* [Required actions]:
1. Reproduce word for word the portion of the Jim Godbolt text from "Jim Godbolt funeralJim" up to and including "sardonic, suspicious surface.".
2. According to the Jim Godbolt text, what work did he do for a spell because his life on jazz's margins was so precarious?

* [Excerpted text]:
===============

Jim Godbolt funeralJim Godbolt’s funeral took place on a winter’s day in Finchley, north London, last year. A group of old friends lugged their instruments through the snow to give him a proper British jazz enthusiasts’ version of a New Orleans send-off. Goldbolt was a British jazz enthusiast of the early type, his characteristic responses formed by the wider world’s dismissal of the music he loved. Those whose encounters with him never got beyond the superficial tended not to see below the sardonic, suspicious surface.

His two-volume History of Jazz in Britain (1919-1950 and 1950-70) is invaluable. But it was through his two works of semi-authobiography, All This and 10 Per Cent (1976) and All This and Many a Dog (1986), that he gave us an amusing and perceptive account of a jazz fan’s precarious life on the music’s margins, where he functioned as a promoter, manager, booker, writer and editor. So precarious, in fact, that he had a spell reading meters for the gas board. In one of his books he created a character whom he described as “a snarling anti-social inverted snob with a chip on his shoulder”; it was, he later admitted, a self-portrait.

===============

* [Collected material]:
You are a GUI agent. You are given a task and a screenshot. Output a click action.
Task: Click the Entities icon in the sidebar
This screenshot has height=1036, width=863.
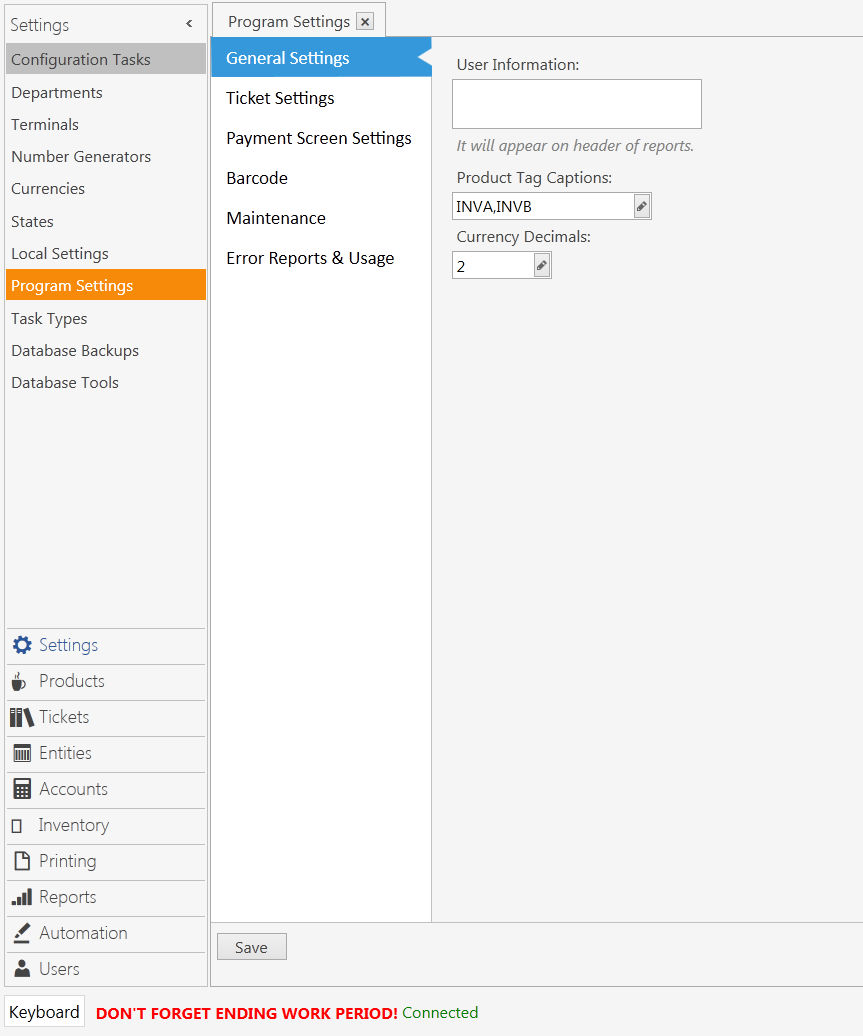pyautogui.click(x=20, y=753)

===============

* [Answers]:
1.
Jim Godbolt funeralJim Godbolt’s funeral took place on a winter’s day in Finchley, north London, last year. A group of old friends lugged their instruments through the snow to give him a proper British jazz enthusiasts’ version of a New Orleans send-off. Goldbolt was a British jazz enthusiast of the early type, his characteristic responses formed by the wider world’s dismissal of the music he loved. Those whose encounters with him never got beyond the superficial tended not to see below the sardonic, suspicious surface.

2. He read meters for the gas board.